=== PROBLEM TO WORK ON ===
Restate all of the following data exactly, keeping any images out of the copy.

=== Stored items ===
· · ·
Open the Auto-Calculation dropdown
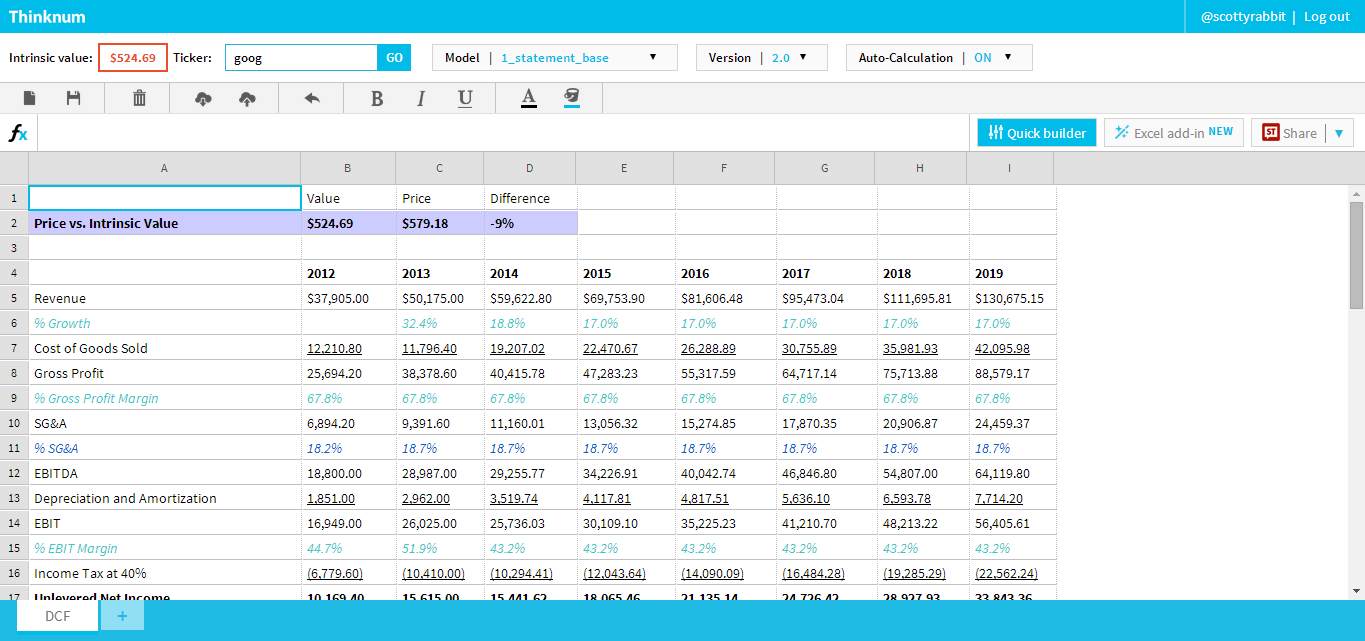This screenshot has height=641, width=1365. pos(938,58)
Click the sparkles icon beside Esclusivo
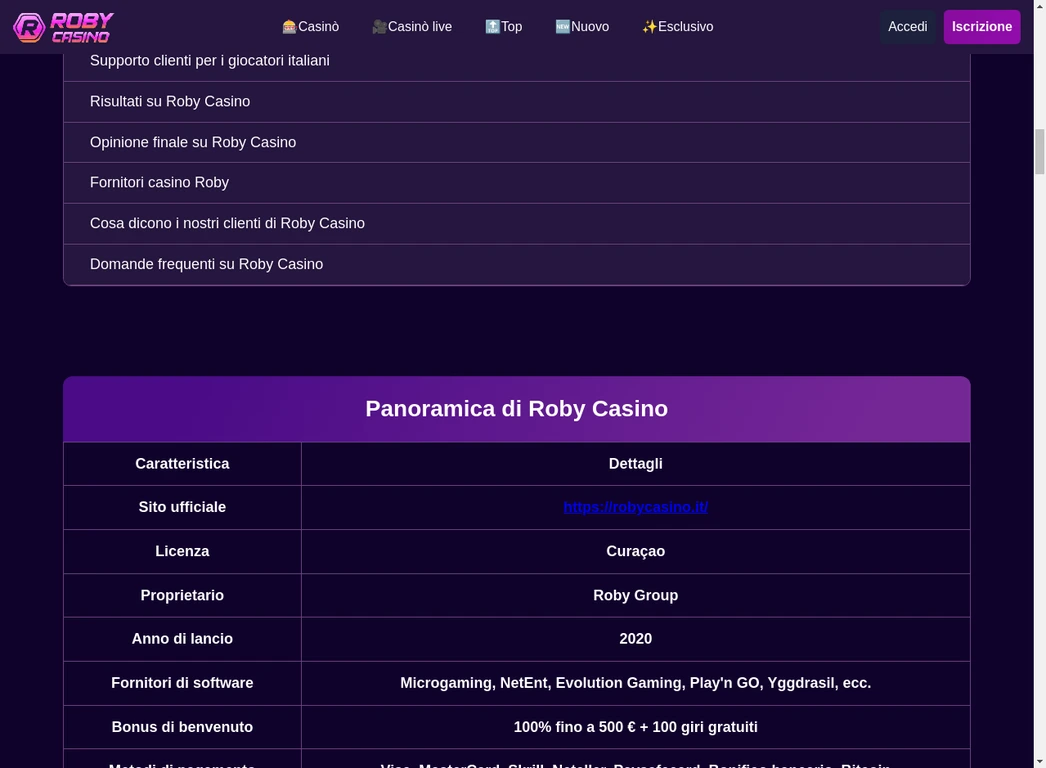The height and width of the screenshot is (768, 1046). pyautogui.click(x=649, y=26)
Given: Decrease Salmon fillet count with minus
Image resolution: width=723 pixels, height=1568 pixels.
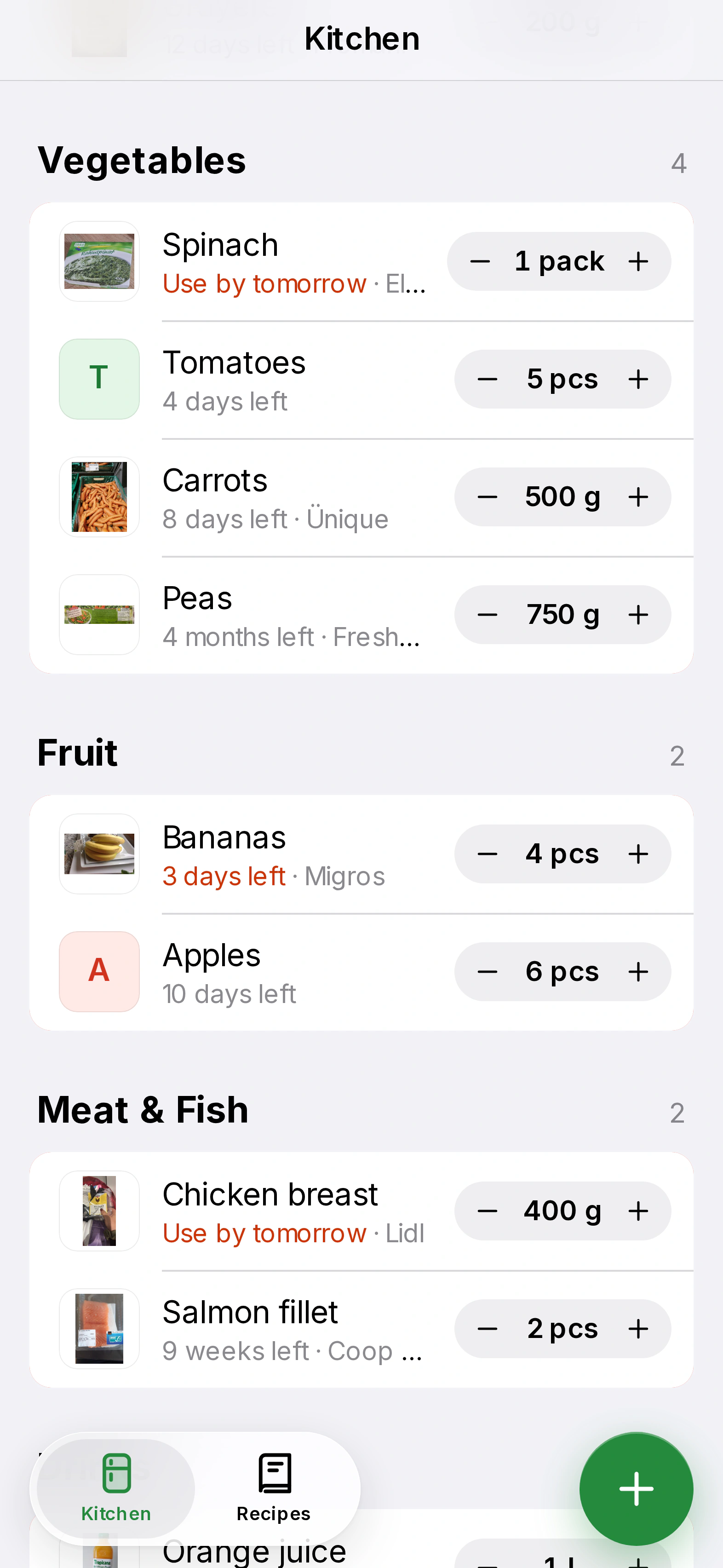Looking at the screenshot, I should click(488, 1329).
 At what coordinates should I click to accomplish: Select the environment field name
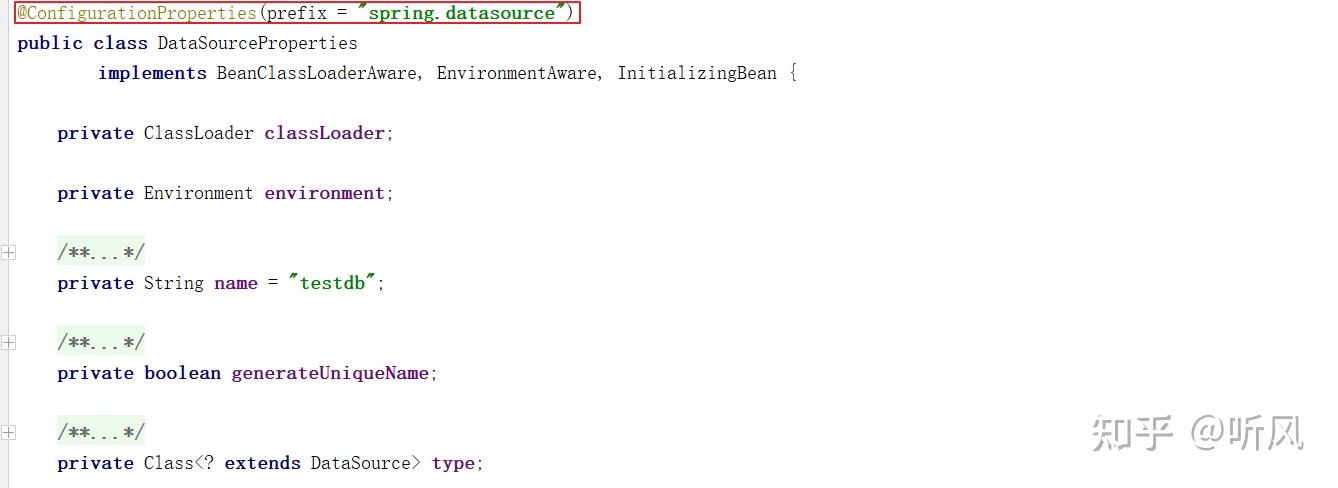324,193
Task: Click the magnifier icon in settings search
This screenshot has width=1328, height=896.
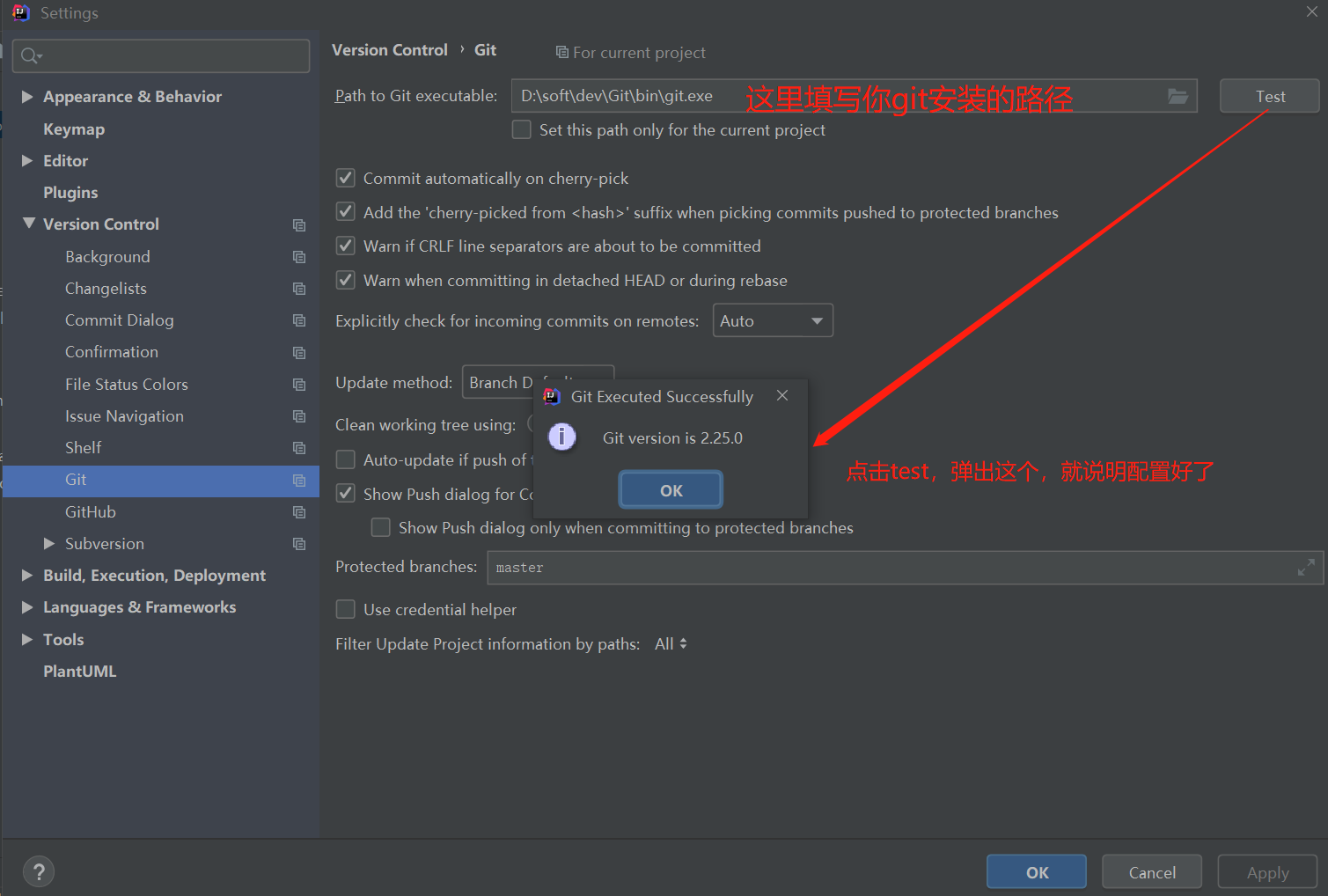Action: pos(29,55)
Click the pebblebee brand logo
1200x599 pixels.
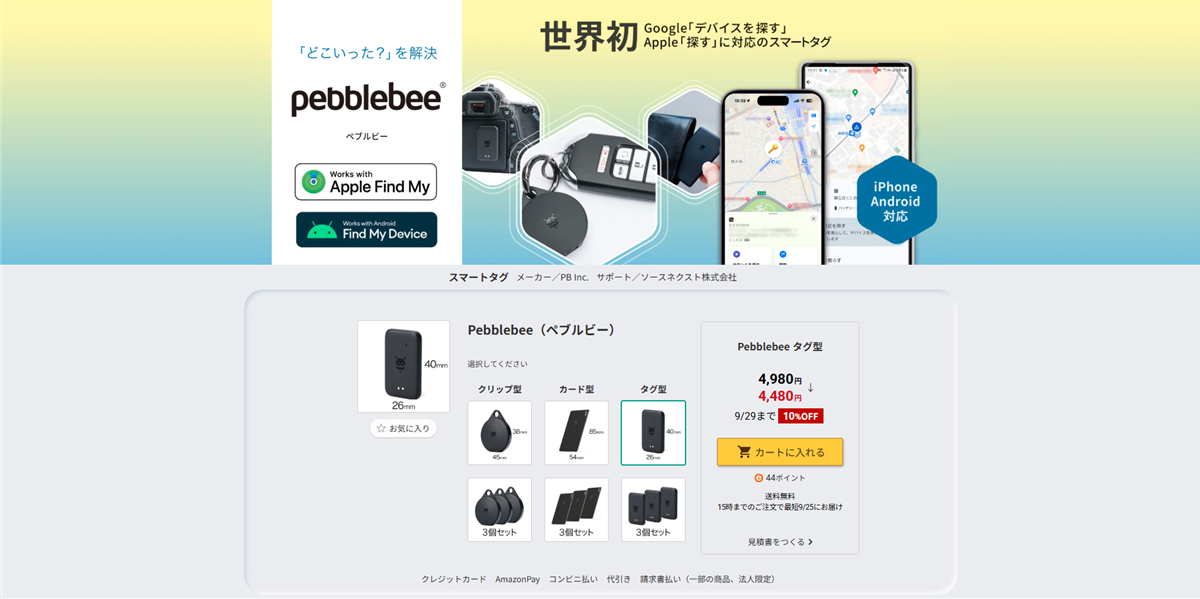coord(367,100)
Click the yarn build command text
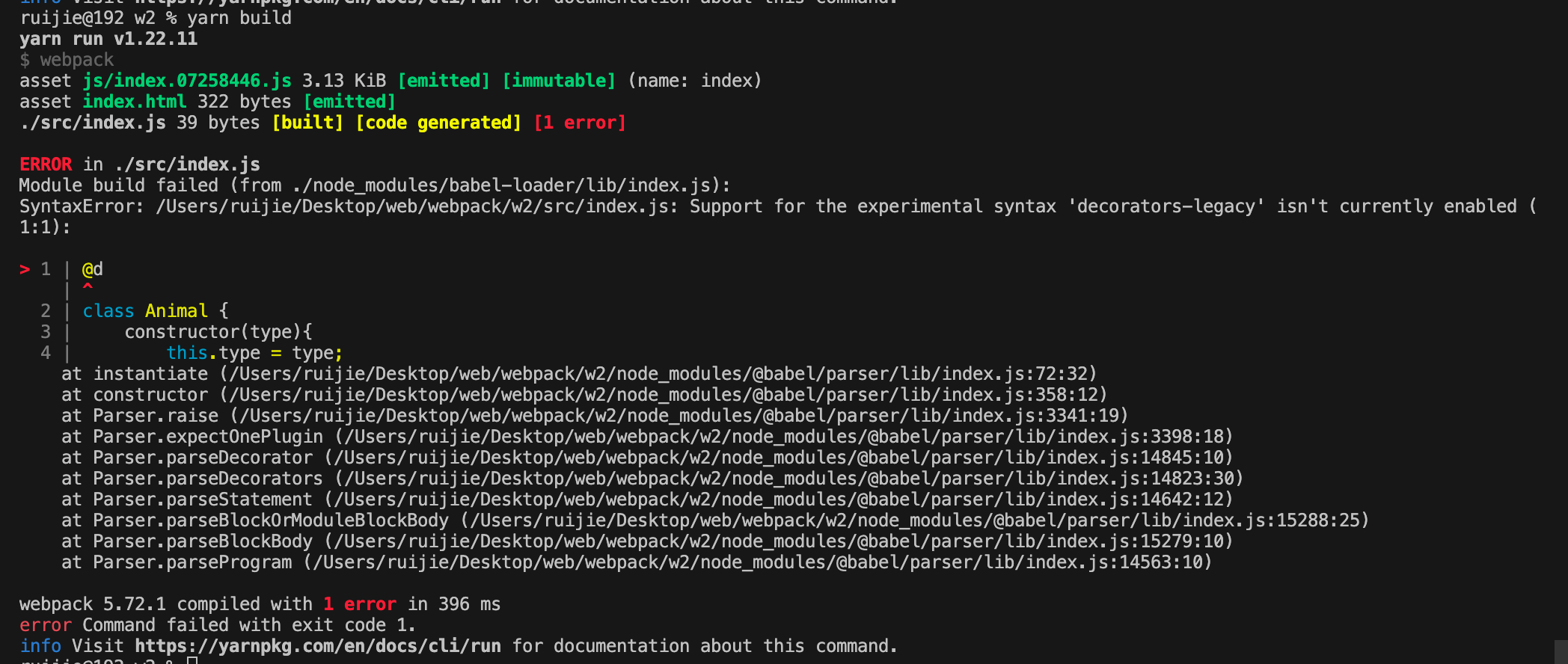1568x664 pixels. coord(239,18)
· · ·
=== REPLY ===
Open the Auto-Calculation dropdown
This screenshot has height=641, width=1365. pos(938,58)
Click the sparkles icon beside Esclusivo
The height and width of the screenshot is (768, 1046). pyautogui.click(x=649, y=26)
Given: Decrease Salmon fillet count with minus
Image resolution: width=723 pixels, height=1568 pixels.
Looking at the screenshot, I should click(488, 1329).
 At what coordinates should I click to accomplish: Select the environment field name
324,193
Task: Click the magnifier icon in settings search
This screenshot has width=1328, height=896.
Action: pos(29,55)
Click the pebblebee brand logo
1200x599 pixels.
coord(367,100)
Click the yarn build command text
1568x664 pixels. coord(239,18)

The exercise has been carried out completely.